Questo terribile momento di emergenza sanitaria si sta caratterizzando amaramente, non solo per il record dei contagi, ma anche per l’impennata di altri drammatici dati.
L’ allarme giunge proprio dall’ Organizzazione Mondiale della Sanità, in riferimento ancora una volta al Covid, sì, ma alle ripercussioni soprattutto psichiche che questa pandemia con il suo lungo e forzato lockdown, sta generando.
L’Oms ci informa, infatti, che i suicidi si collocano al secondo posto tra le cause di morte nella fascia d’età 15-29 anni. E parliamo di un fenomeno anche “nostrano”: essi sono la seconda causa di morte anche per i giovani italiani dai 15 ai 24 anni che non esitano a togliersi la vita per solitudine e disperazione. Forse ancora più drammatica è la constatazione che, sui 4.000 suicidi l’anno, registrati nel nostro paese, secondo ISTAT, oltre il 5% riguarda ragazzi sotto i 24 anni.

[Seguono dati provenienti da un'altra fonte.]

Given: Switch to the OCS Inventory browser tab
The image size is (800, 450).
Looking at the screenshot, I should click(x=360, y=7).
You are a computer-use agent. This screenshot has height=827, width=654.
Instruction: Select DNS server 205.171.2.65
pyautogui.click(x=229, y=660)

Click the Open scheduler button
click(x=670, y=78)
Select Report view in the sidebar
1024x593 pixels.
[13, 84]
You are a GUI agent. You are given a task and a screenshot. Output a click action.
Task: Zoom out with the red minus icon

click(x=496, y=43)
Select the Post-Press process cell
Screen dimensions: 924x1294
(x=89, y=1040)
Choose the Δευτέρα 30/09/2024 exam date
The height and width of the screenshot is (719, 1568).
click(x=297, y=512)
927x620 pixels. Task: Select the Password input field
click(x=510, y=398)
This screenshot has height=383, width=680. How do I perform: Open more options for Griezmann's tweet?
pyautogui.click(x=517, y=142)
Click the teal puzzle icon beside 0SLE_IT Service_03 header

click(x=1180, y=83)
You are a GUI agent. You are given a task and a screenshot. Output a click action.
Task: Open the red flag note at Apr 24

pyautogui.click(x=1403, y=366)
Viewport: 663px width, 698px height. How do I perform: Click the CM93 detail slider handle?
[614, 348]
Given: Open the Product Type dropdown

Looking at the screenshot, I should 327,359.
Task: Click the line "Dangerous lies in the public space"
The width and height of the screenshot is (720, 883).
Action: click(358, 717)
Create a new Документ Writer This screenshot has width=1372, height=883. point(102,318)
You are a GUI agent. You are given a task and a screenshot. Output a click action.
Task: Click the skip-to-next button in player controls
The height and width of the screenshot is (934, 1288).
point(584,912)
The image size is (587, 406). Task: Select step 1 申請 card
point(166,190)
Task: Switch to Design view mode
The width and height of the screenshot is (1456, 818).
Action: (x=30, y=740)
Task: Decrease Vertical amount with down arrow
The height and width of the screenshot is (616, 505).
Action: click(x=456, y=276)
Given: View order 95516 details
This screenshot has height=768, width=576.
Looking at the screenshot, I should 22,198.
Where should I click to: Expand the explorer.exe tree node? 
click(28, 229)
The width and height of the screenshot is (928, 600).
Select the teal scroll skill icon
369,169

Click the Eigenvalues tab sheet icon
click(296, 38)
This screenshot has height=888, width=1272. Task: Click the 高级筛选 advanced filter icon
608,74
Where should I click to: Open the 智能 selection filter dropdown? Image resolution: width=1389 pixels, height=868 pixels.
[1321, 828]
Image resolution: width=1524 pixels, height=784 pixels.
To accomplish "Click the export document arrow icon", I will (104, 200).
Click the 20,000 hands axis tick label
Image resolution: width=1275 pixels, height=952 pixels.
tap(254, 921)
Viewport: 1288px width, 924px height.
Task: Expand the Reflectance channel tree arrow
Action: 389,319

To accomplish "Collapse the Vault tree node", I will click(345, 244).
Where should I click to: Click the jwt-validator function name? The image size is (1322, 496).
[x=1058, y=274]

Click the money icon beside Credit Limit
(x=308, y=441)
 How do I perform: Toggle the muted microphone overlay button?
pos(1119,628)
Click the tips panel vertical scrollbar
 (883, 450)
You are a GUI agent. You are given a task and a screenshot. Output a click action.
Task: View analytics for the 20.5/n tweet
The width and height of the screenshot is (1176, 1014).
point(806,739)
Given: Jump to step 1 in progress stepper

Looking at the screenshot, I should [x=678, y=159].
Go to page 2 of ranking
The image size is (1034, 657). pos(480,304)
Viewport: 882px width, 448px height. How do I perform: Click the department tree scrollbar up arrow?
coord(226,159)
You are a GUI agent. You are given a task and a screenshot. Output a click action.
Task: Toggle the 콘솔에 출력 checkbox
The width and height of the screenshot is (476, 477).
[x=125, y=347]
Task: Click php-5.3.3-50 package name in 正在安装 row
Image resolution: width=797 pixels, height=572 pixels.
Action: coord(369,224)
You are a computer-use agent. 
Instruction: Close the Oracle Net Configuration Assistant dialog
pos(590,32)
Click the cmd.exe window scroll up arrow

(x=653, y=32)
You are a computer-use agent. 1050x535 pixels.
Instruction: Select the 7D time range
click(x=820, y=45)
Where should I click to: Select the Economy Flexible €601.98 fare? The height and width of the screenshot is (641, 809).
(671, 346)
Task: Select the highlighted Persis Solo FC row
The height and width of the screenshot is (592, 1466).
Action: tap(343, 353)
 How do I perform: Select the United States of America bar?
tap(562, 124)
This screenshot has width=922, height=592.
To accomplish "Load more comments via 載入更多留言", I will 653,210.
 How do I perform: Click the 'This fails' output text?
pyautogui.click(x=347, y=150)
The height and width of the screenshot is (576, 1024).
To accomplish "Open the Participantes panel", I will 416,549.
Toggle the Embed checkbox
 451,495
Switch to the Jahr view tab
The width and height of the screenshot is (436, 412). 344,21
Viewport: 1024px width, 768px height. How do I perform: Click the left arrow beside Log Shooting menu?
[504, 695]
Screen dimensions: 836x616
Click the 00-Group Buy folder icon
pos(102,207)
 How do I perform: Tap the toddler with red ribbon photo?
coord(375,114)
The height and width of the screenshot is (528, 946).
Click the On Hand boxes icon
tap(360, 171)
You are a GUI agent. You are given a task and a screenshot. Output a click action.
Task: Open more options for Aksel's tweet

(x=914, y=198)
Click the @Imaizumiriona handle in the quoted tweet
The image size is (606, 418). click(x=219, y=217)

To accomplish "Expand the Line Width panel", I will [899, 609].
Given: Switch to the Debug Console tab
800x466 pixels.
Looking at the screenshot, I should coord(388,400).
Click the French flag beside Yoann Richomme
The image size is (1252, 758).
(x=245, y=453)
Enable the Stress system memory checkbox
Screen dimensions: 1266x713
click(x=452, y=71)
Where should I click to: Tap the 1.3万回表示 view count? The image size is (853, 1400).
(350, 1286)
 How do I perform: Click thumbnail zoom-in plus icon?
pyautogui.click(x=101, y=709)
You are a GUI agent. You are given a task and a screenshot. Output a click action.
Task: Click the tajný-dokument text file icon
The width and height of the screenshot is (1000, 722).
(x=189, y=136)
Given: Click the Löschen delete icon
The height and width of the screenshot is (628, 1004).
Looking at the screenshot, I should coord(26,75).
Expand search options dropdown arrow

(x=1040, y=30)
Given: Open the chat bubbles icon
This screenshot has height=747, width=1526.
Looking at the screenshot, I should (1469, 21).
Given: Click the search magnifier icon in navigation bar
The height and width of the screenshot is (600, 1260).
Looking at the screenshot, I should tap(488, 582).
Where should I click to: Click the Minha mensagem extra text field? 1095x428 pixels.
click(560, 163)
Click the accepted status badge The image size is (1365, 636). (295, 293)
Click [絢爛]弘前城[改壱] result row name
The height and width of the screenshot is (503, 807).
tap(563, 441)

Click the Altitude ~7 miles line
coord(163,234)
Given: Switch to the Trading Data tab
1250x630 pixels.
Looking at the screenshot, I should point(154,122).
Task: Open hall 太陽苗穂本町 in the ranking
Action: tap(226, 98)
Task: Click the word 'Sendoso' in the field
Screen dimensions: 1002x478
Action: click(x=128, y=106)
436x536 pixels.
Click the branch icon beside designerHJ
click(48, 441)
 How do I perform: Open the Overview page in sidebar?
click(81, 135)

Non finisce qui, perché nel nostro Paese sono in aumento anche i casi di autolesionismo tra bimbi e adolescenti, insieme al crescente numero dei ricoveri, nel reparto di Neuropsichiatria dell’ospedale Bambino Gesù di Roma.
A sottolineare la gravità del momento presente, tramite La Repubblica, è Stefano Vicari, primario dell’unità operativa di Neuropsichiatria dell’infanzia e dell’adolescenza, proprio dell’ospedale pediatrico romano. Vicari denuncia come “è anche a causa del Covid-19 e di questo periodo (con o senza lockdown) se sono aumentati atti autolesionistici e suicidari che hanno segnato una crescita di disturbi mentali sia nei ragazzi che nei bambini: irritabilità, ansia, sonno disturbato”.
Aggiungendo anche che: “Tutto questo è assolutamente associato al periodo di chiusura, gli adolescenti vivono con grande preoccupazione in questo periodo e quindi c’è una ripercussione sui loro vissuti particolarmente importante. Mi comincio a chiedere quando tutta questa emergenza sarà finita quello che dovremo gestire. Sarà un’onda lunga”.
Il problema del “postlockdown”, come sottolinea Vicari, si presenta non meno drammatico del momento di emergenza attuale: “C’è un’altra fetta nel mondo di giovani che si chiudono sempre di più dentro casa, dentro la stanza, che trascorrono ore ai videogiochi senza nessun interesse sociale. Che vivono l’inutilità della relazione e confinano sempre più questo mondo ai tablet o agli strumenti tecnologici. Finita l’emergenza sarà molto difficile farli uscire di casa. È lì che trovano rassicurazione. È lì che gli si rinforza il sintomo di una fobia sociale che spesso si accompagna a forme più o meno acute di depressione”.
Insomma sembrerebbe che, tra gli adolescenti non si muoia facilmente di Covid, è vero, ma indirettamente sì: per tutto per ciò che questa emergenza sanitaria porta con sé, ovvero il quasi annullamento delle relazioni sociali e la conseguente condizione di solitudine che porta a rinchiudersi in un mondo tutto virtuale che rende, perciò, il contatto con la realtà, già di per sé difficile, in questo periodo, ancora più problematico. Da non sottovalutare la rinuncia allo sport, che per i giovanissimi, rappresenta una preziosa occasione di socializzazione e un momento importante di benessere psico-fisico.
Dunque, elementi e dati che andrebbero presi davvero sul serio una volta per tutte, perché questa strage silenziosa, forse fa meno notizia, di altri dati relativi a questa pandemia, ma è inammissibile, almeno quanto il numero di decessi legati direttamente al virus.